One of the aspects of our big trip that has been quite obvious has been our reliance on the internet and also the lack of this essential broadband service in the outback.
We found this sign in "the" pub in Maree. The only cold beer that the pub had was in a bottle and they were awaiting their ice delivery for the week.
Granted it would cost the government a fortune to provide fast broadband to everyone in Australia, the reality is that Australia has many remote communities, indigenous and otherwise. Getting them connected to a reliable internet broadband service will change their lives forever. Not just from an education point of view but also from a health, financial and community point of view.

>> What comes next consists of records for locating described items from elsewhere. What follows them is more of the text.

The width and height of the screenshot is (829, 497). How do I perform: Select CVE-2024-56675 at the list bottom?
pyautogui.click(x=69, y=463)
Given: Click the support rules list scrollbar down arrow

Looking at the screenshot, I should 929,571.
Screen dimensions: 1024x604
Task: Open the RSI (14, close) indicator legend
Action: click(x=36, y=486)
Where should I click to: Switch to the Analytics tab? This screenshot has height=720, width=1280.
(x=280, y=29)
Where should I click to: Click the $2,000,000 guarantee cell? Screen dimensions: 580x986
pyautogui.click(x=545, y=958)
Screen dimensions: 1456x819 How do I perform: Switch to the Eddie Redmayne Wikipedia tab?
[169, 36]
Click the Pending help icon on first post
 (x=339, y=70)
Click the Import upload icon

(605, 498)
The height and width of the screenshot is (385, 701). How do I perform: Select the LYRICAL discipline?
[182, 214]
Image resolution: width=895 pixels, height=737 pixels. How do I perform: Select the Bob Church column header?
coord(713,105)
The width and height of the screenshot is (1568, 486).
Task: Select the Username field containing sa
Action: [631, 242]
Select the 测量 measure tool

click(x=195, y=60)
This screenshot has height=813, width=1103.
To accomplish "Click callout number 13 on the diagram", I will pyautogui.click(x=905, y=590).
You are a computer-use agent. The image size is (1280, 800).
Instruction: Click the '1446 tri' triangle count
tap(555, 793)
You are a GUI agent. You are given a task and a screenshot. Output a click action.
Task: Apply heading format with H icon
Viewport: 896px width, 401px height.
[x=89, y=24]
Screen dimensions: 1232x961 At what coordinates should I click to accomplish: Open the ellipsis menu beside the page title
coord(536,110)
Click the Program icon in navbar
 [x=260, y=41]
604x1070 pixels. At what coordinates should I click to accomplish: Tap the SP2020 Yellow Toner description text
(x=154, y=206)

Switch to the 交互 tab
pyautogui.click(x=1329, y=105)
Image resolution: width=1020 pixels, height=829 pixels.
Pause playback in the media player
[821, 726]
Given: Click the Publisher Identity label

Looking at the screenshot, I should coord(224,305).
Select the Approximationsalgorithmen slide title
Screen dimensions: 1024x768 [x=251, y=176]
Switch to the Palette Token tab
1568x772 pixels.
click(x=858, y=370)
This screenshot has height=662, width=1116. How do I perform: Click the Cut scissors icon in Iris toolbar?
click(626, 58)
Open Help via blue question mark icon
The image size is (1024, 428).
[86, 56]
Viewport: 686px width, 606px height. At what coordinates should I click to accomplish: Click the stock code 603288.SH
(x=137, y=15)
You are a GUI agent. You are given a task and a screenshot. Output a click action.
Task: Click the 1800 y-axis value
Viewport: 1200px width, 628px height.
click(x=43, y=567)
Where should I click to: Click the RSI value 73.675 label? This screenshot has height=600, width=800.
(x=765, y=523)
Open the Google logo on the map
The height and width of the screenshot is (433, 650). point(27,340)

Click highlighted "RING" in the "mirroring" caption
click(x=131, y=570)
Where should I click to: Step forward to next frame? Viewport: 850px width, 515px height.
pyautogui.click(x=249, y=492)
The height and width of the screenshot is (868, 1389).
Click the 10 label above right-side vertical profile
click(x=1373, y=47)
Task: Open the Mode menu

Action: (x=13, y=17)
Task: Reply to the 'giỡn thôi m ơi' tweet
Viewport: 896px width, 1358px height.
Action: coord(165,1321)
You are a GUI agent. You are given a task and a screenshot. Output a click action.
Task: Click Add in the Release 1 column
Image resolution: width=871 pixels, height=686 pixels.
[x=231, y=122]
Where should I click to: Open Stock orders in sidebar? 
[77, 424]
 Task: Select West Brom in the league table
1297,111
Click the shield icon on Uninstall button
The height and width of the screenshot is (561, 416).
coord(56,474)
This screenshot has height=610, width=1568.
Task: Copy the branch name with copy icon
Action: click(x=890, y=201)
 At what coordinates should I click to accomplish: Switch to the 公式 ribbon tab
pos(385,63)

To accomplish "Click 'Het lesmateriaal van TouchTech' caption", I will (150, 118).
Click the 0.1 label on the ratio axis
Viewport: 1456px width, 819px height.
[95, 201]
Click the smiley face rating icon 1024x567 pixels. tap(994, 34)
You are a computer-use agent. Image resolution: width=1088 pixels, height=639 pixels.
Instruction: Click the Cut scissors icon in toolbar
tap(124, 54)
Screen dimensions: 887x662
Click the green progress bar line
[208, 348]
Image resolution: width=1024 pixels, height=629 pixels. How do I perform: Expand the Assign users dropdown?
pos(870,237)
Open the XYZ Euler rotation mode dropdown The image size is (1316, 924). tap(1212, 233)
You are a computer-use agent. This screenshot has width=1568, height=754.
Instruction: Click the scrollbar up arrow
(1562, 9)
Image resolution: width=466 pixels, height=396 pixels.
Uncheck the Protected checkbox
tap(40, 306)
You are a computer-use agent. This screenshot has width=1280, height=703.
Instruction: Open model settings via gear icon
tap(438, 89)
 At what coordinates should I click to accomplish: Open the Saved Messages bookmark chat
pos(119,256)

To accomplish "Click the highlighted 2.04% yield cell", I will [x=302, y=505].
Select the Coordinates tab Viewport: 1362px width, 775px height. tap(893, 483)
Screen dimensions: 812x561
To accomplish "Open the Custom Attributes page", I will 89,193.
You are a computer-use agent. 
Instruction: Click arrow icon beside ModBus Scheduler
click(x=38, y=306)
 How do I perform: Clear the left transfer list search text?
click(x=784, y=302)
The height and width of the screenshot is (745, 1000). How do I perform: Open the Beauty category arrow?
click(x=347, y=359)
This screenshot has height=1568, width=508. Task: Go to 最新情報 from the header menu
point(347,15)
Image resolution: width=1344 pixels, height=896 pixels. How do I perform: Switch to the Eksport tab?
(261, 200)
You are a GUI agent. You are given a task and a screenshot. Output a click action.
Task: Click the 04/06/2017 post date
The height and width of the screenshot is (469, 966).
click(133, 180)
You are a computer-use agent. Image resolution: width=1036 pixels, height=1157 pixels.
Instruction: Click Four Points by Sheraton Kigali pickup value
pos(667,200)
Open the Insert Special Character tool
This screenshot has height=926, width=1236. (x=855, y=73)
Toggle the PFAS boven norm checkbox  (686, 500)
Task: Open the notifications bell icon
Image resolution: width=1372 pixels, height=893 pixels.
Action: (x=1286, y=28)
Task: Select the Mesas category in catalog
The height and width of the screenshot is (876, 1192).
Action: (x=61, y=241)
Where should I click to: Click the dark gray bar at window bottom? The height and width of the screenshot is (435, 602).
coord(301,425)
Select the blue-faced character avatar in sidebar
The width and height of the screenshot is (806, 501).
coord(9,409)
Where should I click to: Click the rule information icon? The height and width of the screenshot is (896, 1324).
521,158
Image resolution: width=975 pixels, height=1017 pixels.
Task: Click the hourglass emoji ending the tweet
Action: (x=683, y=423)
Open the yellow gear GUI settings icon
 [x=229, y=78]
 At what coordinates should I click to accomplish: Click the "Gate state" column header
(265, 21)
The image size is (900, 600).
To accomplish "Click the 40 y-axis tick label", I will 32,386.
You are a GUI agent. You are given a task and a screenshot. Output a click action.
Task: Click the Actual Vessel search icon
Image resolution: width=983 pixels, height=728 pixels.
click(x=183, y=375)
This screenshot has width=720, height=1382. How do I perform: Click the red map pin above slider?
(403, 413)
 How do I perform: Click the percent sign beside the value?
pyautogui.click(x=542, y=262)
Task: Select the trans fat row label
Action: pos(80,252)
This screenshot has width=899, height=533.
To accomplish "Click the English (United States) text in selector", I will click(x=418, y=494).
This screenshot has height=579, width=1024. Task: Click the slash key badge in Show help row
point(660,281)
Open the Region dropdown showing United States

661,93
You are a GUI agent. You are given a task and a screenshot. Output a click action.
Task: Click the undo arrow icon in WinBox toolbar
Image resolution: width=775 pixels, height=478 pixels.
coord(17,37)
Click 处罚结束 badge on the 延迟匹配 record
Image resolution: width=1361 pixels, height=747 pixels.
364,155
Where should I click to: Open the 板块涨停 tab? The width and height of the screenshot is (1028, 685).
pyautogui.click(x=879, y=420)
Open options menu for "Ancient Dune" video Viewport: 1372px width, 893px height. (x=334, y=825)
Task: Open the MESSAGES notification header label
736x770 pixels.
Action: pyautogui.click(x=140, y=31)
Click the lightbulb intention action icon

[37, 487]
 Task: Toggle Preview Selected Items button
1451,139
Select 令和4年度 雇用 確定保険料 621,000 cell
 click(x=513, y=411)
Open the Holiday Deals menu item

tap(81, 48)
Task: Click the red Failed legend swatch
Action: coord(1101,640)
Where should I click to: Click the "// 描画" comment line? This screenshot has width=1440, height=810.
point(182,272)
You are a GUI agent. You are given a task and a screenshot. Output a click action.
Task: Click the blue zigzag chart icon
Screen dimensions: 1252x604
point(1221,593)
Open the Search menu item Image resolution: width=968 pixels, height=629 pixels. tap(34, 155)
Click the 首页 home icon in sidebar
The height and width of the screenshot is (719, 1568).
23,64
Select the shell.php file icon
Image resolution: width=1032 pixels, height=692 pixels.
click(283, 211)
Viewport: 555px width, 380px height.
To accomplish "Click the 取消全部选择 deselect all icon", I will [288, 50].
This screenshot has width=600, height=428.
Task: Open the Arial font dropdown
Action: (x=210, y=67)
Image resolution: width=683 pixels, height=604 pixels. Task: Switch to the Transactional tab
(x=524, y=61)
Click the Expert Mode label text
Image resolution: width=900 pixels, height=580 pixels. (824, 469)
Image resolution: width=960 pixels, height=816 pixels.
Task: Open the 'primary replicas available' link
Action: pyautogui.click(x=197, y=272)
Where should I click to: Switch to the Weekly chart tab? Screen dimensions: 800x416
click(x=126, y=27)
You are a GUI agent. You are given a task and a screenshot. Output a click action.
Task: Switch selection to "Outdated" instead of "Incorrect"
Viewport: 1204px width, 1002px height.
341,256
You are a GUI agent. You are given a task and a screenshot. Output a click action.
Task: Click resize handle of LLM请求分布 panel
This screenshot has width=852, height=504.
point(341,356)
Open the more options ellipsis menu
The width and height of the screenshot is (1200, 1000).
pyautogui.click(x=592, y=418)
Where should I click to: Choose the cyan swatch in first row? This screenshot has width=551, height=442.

As a country we need to start to think creatively about services to ALL communities, rather than saying that it is all too hard and withdrawing support to these communities. It has been interesting to see how the influence of thinking outside the box has revealed tourism opportunities to facets of the outback that were long forgotten.
Increased services brings increased opportunities, and perhaps it is a socialist ideal that every school and community should have access to the same services. As a country we have the resources to do it. We are a rich nation who pays not enough tax for what we actually have. Our GST introduced in 2000 has not risen from 10% although an increase on services has increased.
Like it or not, the traditional industries that Australia relied such as farming and mining are dying. The knowledge economy is what will make this country strong. Remote schools should have access to more than the School of the Air to prepare their students for life in the 21st Century. Communities shouldn't have to shut up shop and move to the big cities to get these services.
Imagine if indigenous communities had the ability to converse in their native tongue between communities? Or perhaps they had the ability to share their culture nuances online with the world? What windows of opportunity would there be if we looked upon our first people as a blessing rather than a burden?